PDA

View Full Version : Jump!



jerryph
01-12-2009, 01:05 AM
I've posted this one before, but since it is now more appropriately in a studio section...

What happens when you have a photography studio and several photographers at your beck and call... some with a few very special talents like perhaps an adept Tai-Kwon Do practitioner? Well take a picture of a flying photographer, of course! This concept was thought up by one of my colleagues, but I guided, designed, implemented it and completed the concept in photoshop myself.

Get that one special photographer to give you one excellent 5-foot high jump side kick (took 5 tries before he got it *just* like I wanted... lol), a difficult feat to do on it's own, but now hold a $2000 Nikon D300 at the same time and that adds to the difficulty!

The Process and Lighting info:
The jumping kick was done with 3 lights... 2 umbrella mounted Nikon SB-600 speedlights at 45 degrees camera left and right. A 3rd Nikon SB-800 speedlight mounted camera right and beside the subject. This 3rd flash was snooted so that it gave a very hard directional beam on the subject's arm and throwing a hard shadow across the subject's face (yes, this was very specifically planned and desired).

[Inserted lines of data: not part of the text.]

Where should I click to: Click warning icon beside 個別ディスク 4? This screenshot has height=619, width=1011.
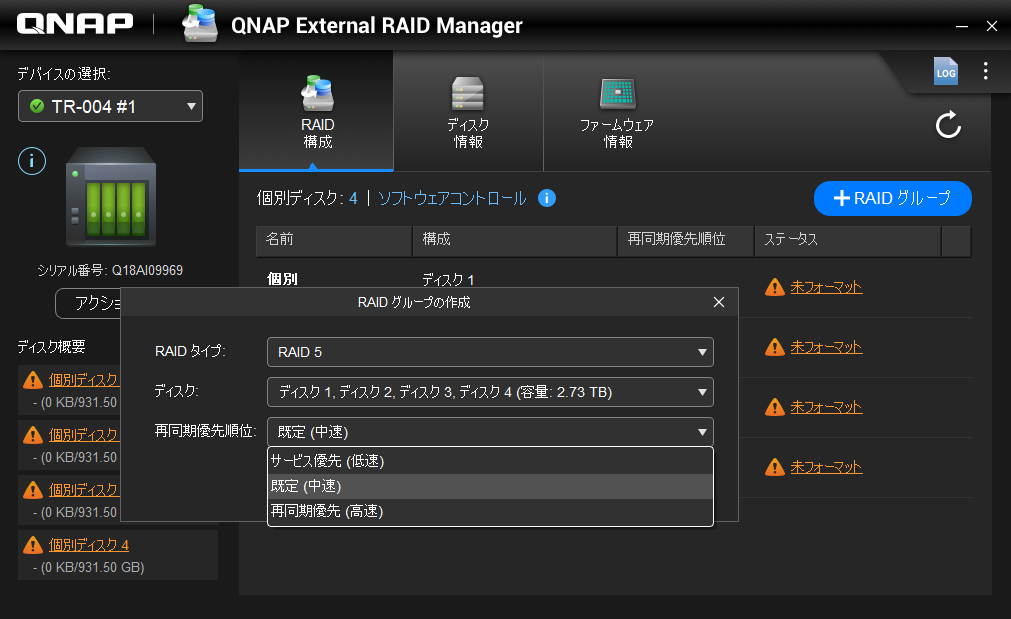(x=32, y=545)
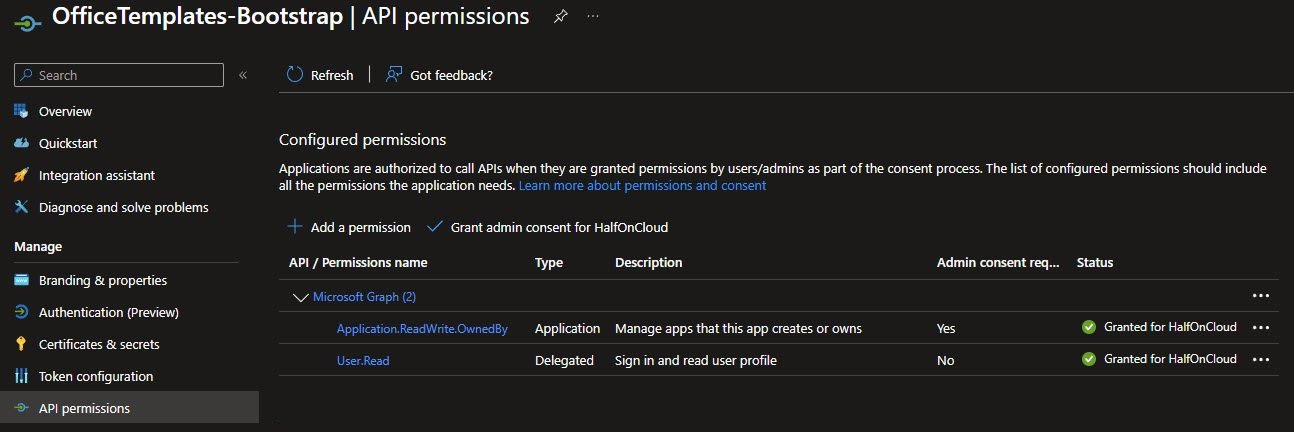Go to Overview in the sidebar

click(65, 111)
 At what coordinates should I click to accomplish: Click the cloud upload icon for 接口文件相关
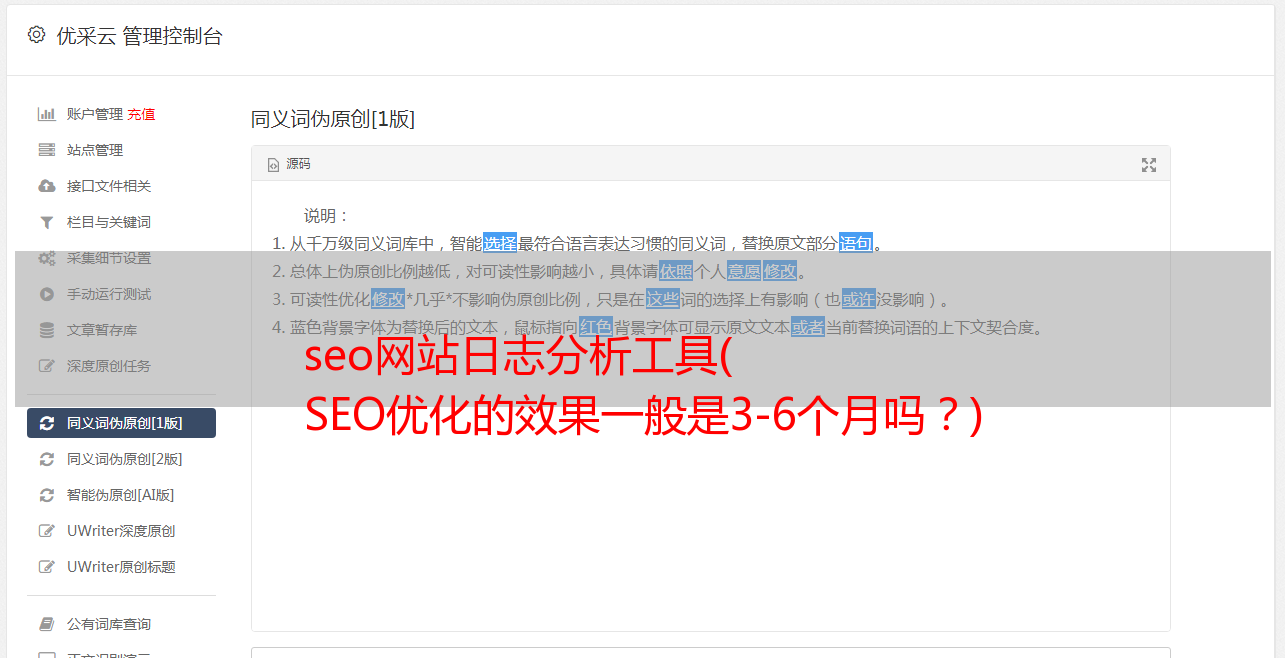tap(46, 186)
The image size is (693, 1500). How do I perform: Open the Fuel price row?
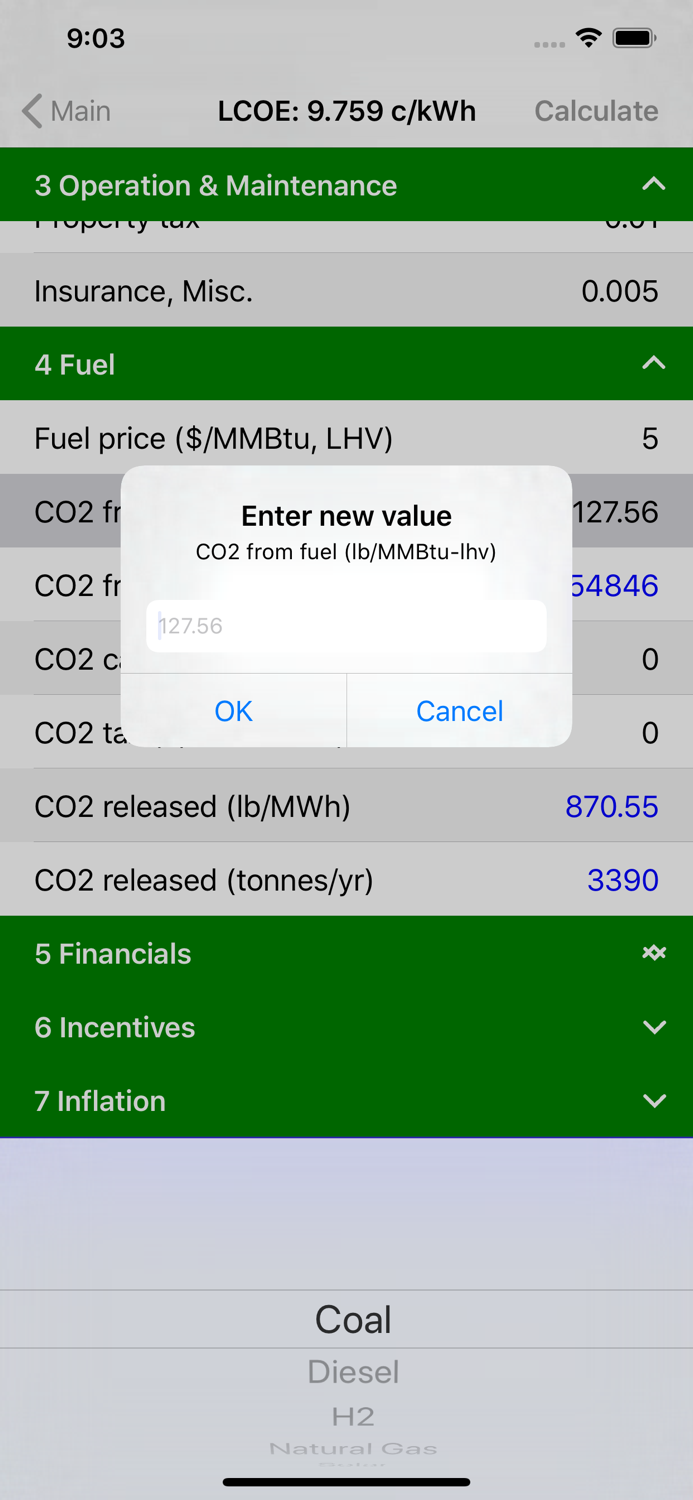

The shot of the photographer's all lined up used only ambient light from the window on camera left and the strobes set atop the photographer's cameras, and were set to the same channel and group so that I could control their power output from my camera and when I took the picture, all of their speedlights would all flash at the same time I took the picture of the empty backdrop.

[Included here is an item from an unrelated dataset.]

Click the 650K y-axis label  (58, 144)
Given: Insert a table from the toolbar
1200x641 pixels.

Finally, simply combine the 2 layers, align, touch up... and voila, a really fun picture to do in your studio that is original, fun and unique!

skeuos
01-12-2009, 01:28 AM
Jerry,
I especially appreciate all the info about the setup on this shot. Not sure what you mean by "snooted" - could you clarify?

thanks!
steve

jerryph
01-12-2009, 02:30 AM
Not sure what you mean by "snooted" - could you clarify?

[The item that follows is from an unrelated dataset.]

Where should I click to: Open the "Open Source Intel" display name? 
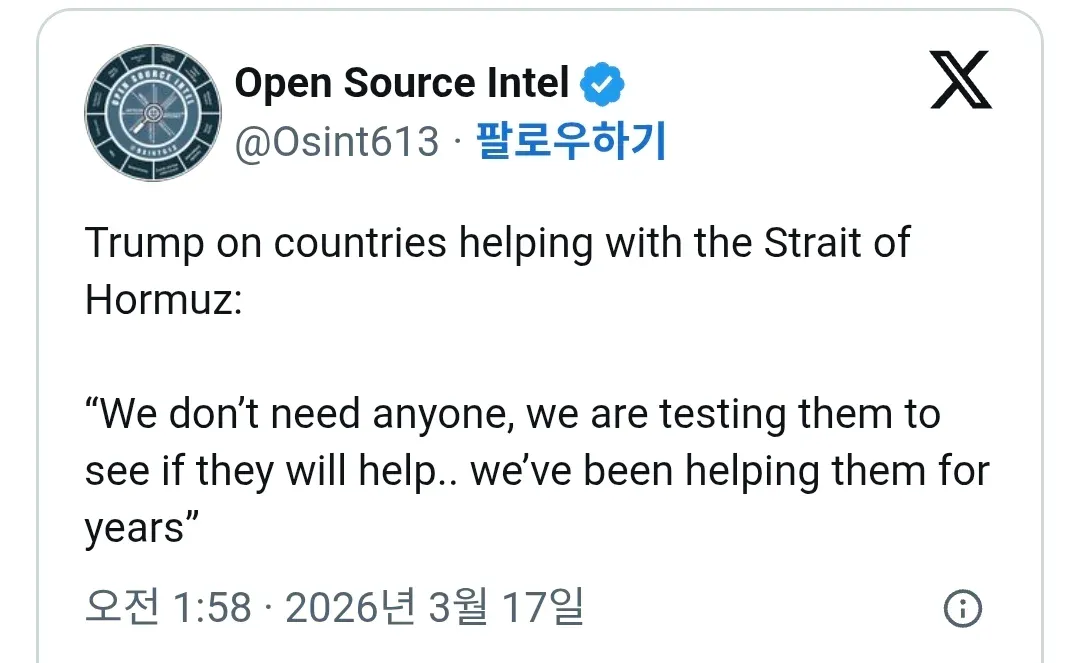402,84
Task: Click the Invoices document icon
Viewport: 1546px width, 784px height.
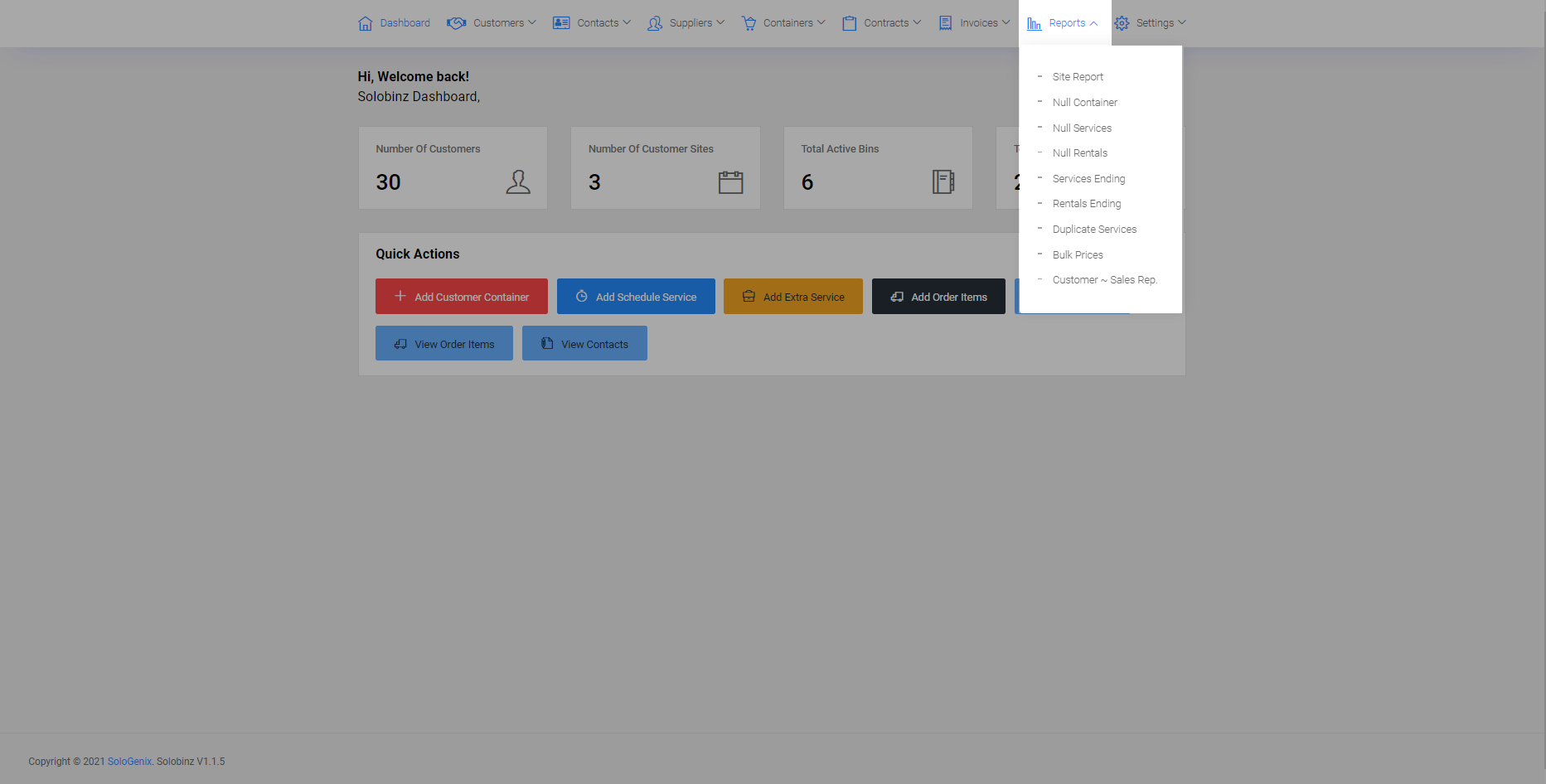Action: click(945, 23)
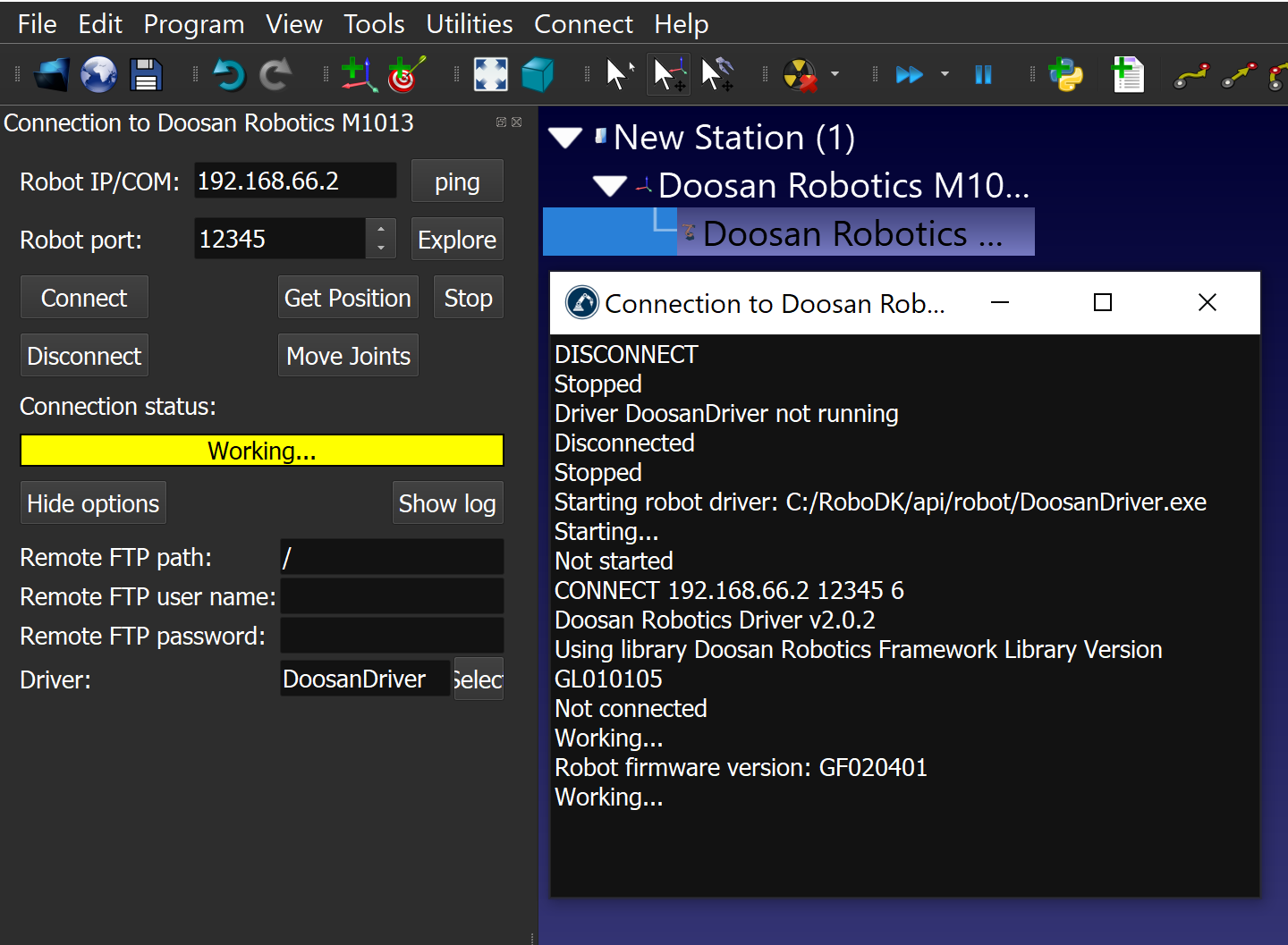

Sure! Basically, all it is, is a rectangular piece of carboard that slips over the end of your battery powered flash.

You can buy them for about $40US or you could do what I did... and that was to make it yourself from an empty cereal box, scissors, a little roll of tape and a black marker to "black off" the first 6 inches of where the light exits (blacking off reduces the light bouncing and further narrows the beam of light slightly).

The longer the length of the snoot, the more focused and narrower the beam of light is.

I made myself 2 snoots of different lengths... 8 inches and about 15 inches.If you play your cards right, you can place the end of 1 into the opening of #2 together and make one longer 21 inch one (yes I know 8+15 is 23, but you stick them in about 2 inches deep so they hold well... lol) and I made them in about the time it took to watch 2 commercials on TV.

Basically they look like this:
http://photos1.blogger.com/blogger/3792/2480/1600/%20snoot.jpg

skeuos
01-12-2009, 01:38 PM
Thanks Jerry! Now to go finish some cereal . . .

steve

jerryph
01-12-2009, 01:49 PM
Haha! Good luck with your snoot! :D
(I bet when you started photography you never thought someone would tell you THAT, huh?)

laura
01-12-2009, 03:07 PM
Great idea Jerry. Thanks for the set-up info. I see so many great studio/portrait shots and have no idea how to achieve the same (or similar) results. Thanks. Looking forward to some more.